(Beginning of Exercise materials)

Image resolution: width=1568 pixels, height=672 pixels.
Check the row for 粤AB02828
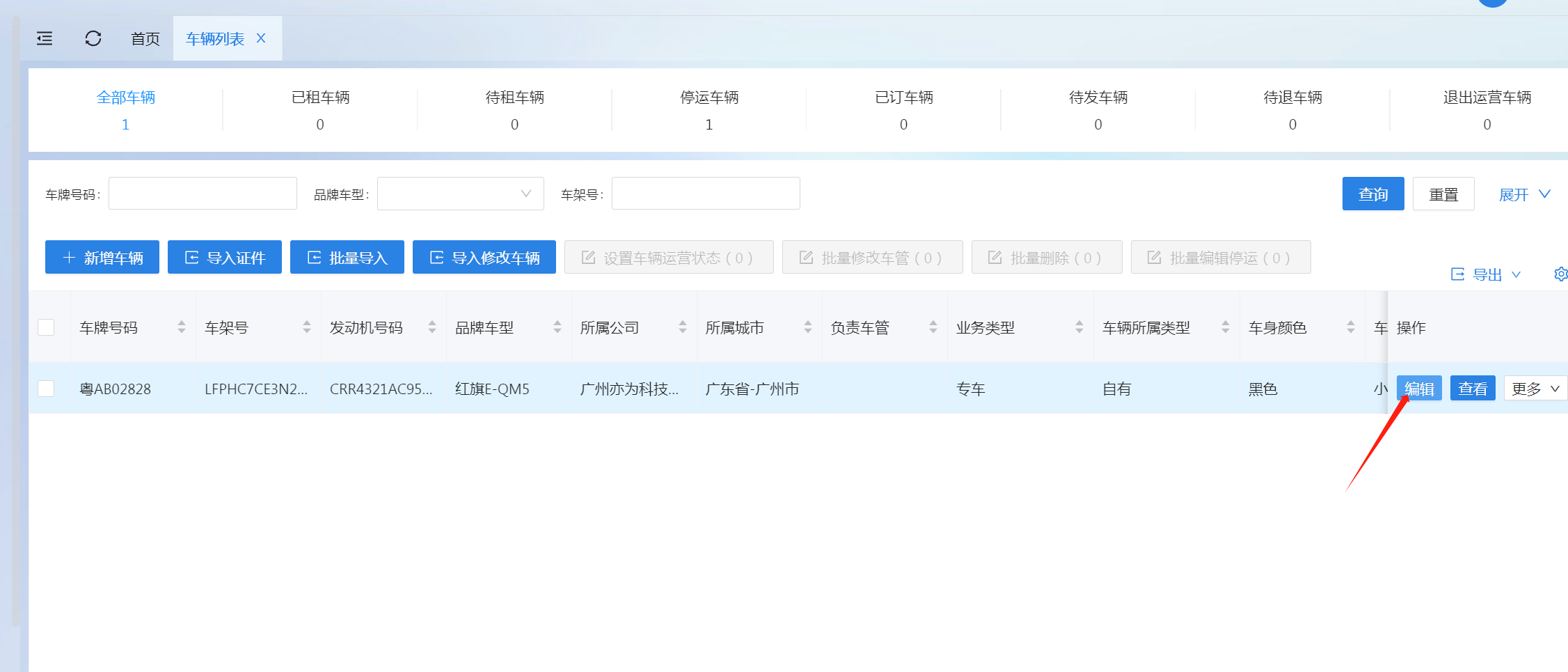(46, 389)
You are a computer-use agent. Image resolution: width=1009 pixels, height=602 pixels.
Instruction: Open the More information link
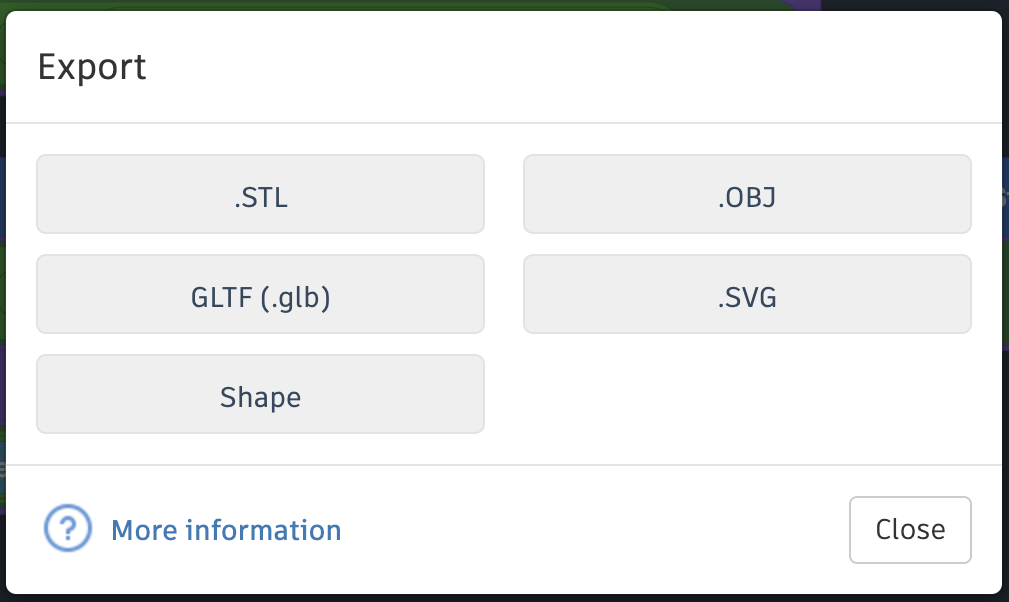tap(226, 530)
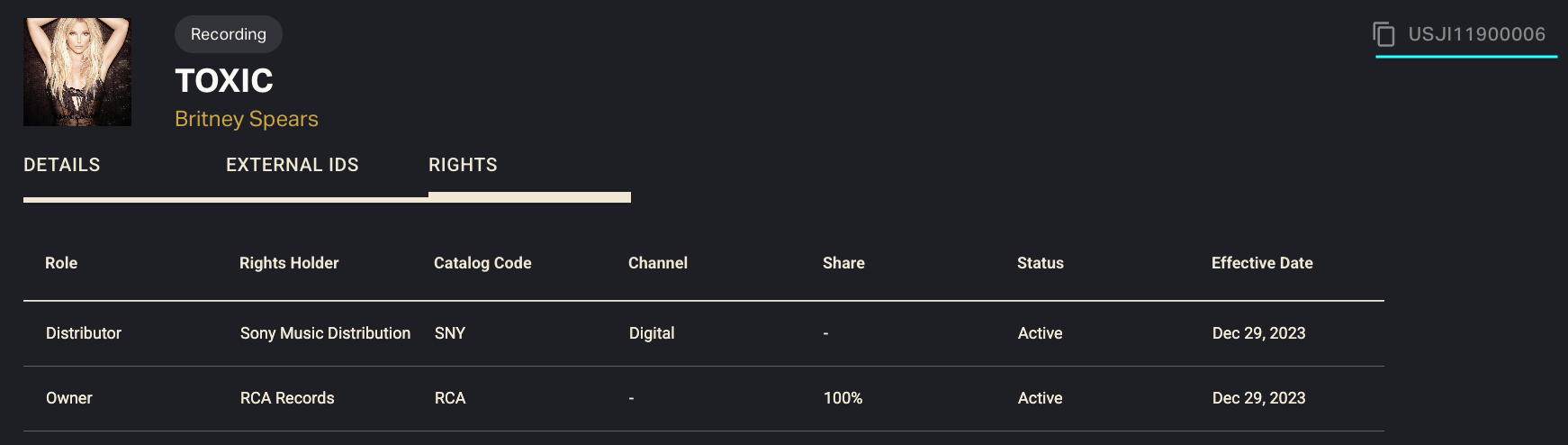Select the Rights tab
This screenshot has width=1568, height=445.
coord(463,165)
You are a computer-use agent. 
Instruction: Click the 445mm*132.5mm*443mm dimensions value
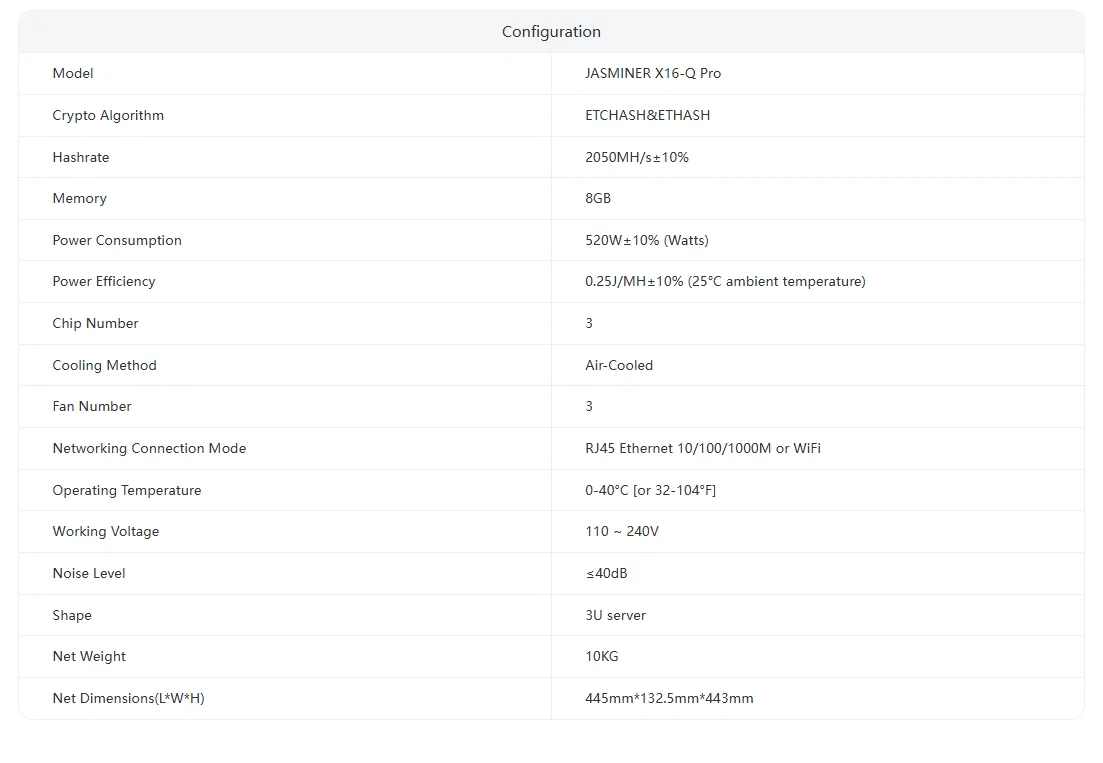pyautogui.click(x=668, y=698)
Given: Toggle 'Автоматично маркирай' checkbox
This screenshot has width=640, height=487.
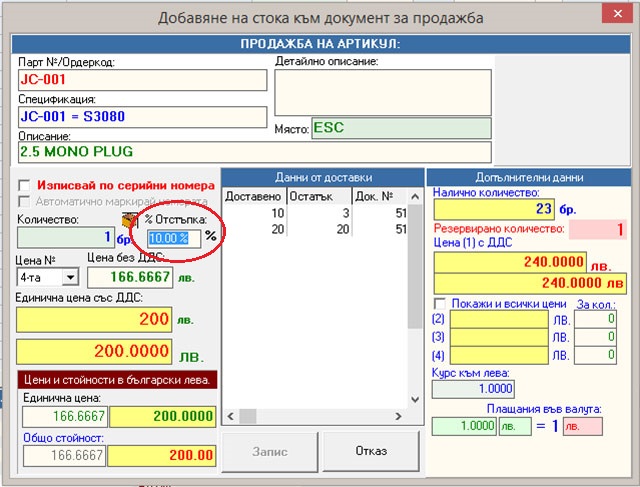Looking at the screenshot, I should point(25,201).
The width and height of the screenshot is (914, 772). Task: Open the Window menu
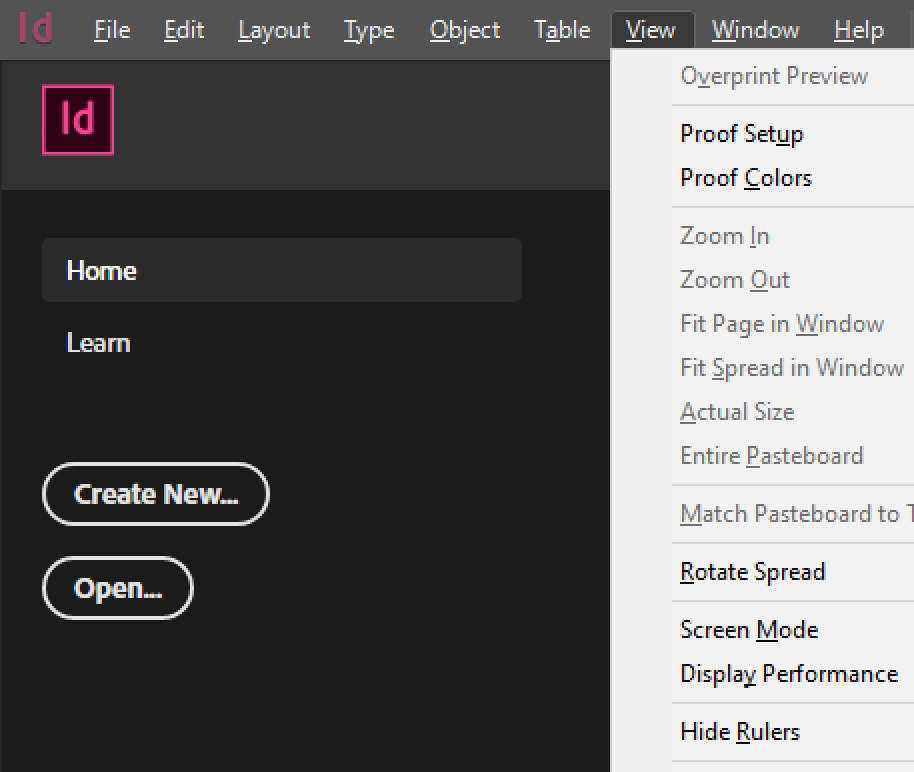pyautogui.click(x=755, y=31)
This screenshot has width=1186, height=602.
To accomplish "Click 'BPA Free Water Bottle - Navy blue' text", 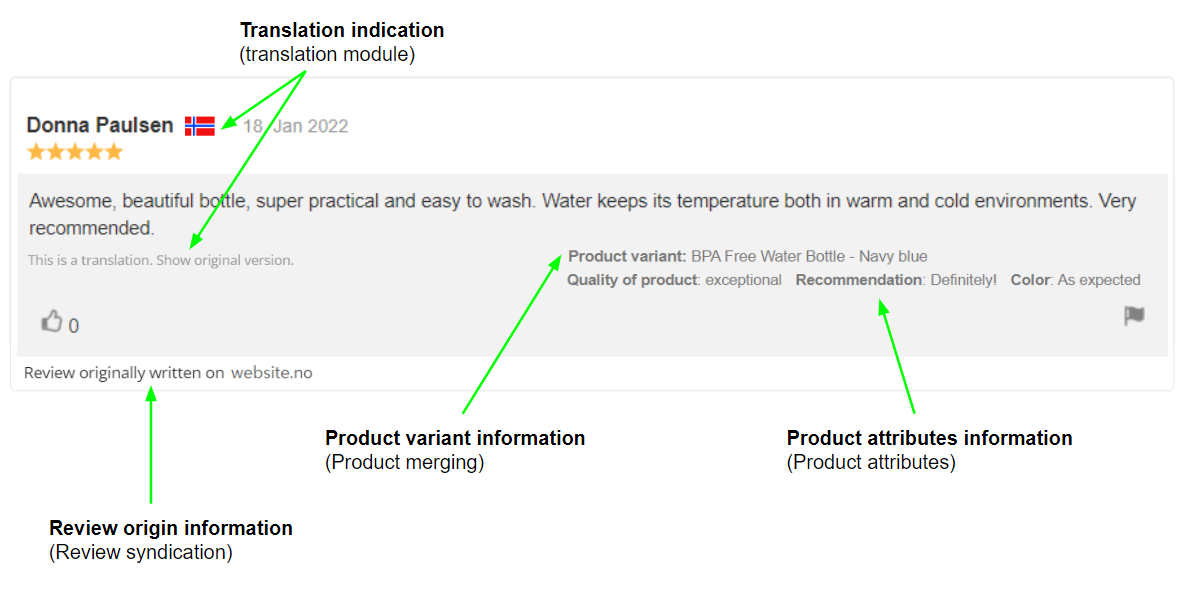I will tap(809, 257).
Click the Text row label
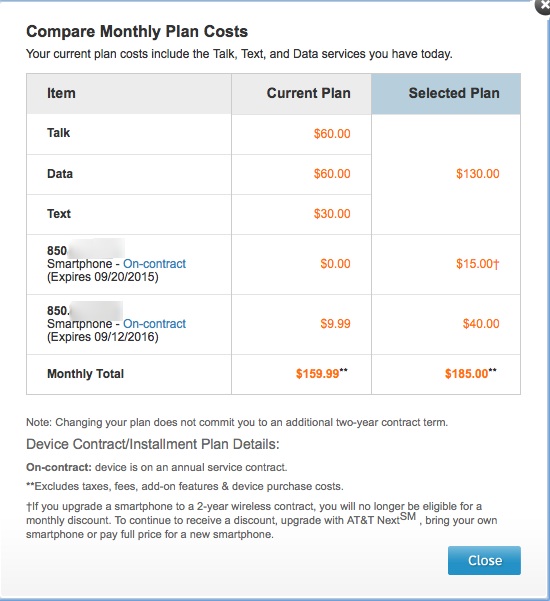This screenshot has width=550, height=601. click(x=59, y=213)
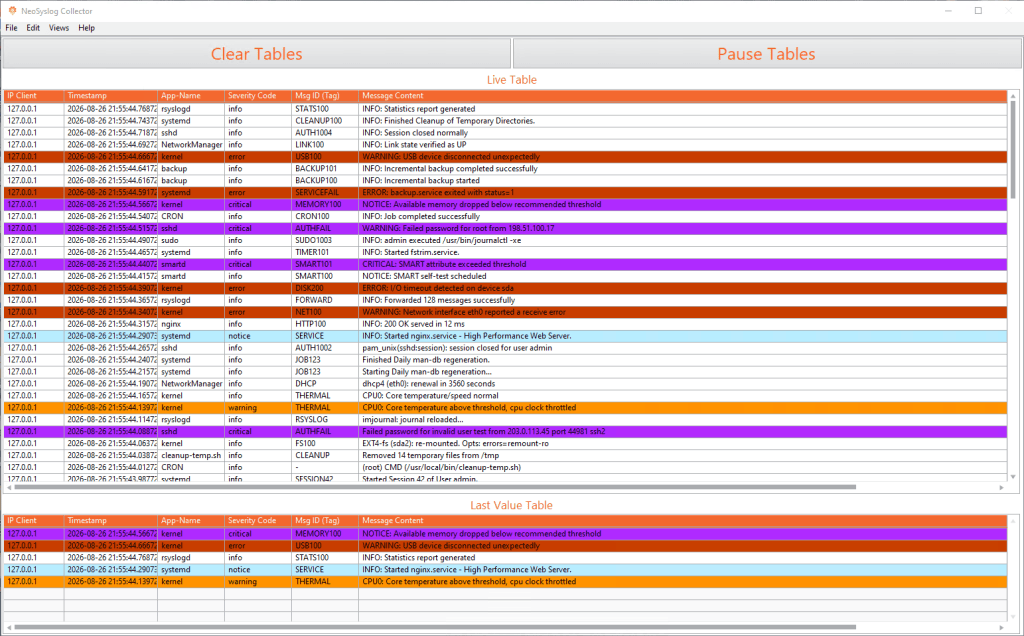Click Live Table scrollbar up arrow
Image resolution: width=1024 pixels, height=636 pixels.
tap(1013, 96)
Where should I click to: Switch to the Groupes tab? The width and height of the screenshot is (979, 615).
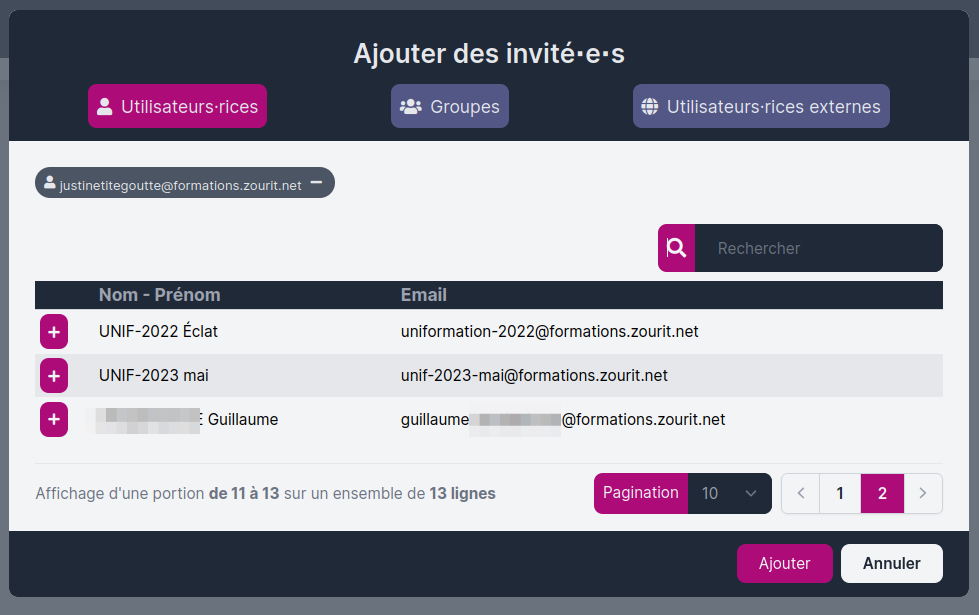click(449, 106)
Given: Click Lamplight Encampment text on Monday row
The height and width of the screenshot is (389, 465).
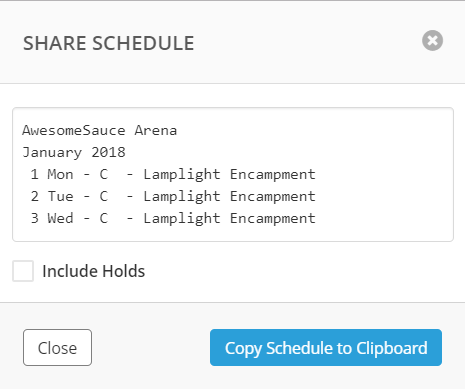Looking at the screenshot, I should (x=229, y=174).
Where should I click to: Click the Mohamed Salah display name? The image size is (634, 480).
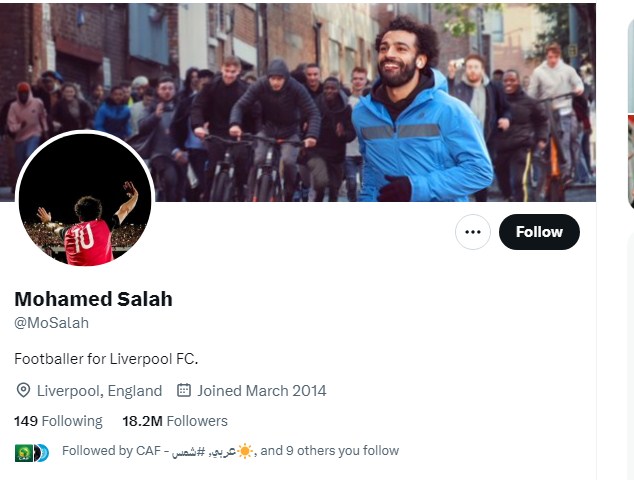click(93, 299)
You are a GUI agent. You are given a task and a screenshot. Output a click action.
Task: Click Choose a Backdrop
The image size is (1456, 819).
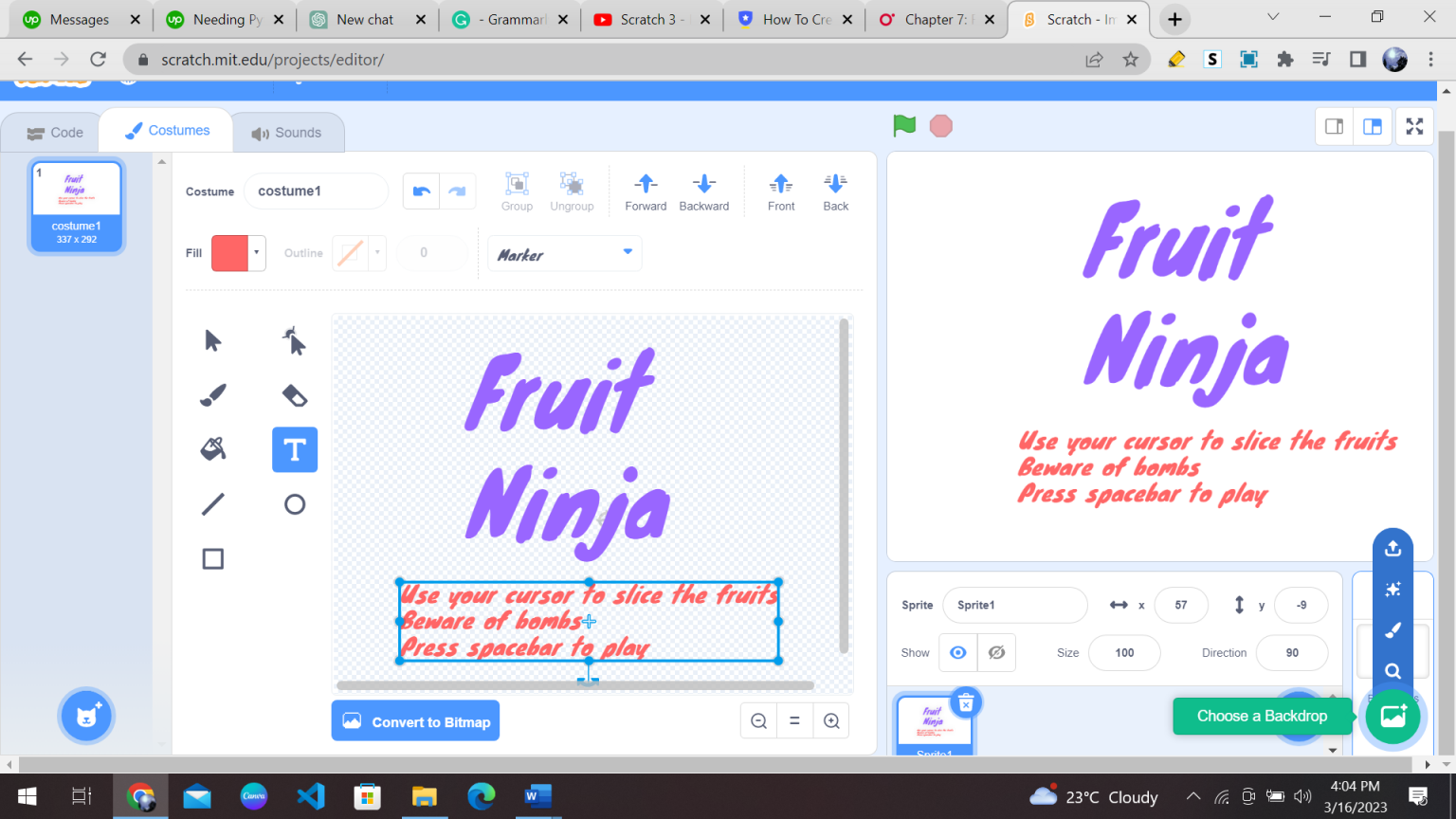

(End of Exercise materials)

Task goal
Of the lines above, quote exactly those from the one with "Given: Click Lamplight" through the one with "You are a GUI", ends included; pictures stay out.

Solution
Given: Click Lamplight Encampment text on Monday row
The height and width of the screenshot is (389, 465).
Looking at the screenshot, I should (x=229, y=174).
Where should I click to: Click the Mohamed Salah display name? The image size is (634, 480).
click(93, 299)
You are a GUI agent. You are given a task and a screenshot. Output a click action.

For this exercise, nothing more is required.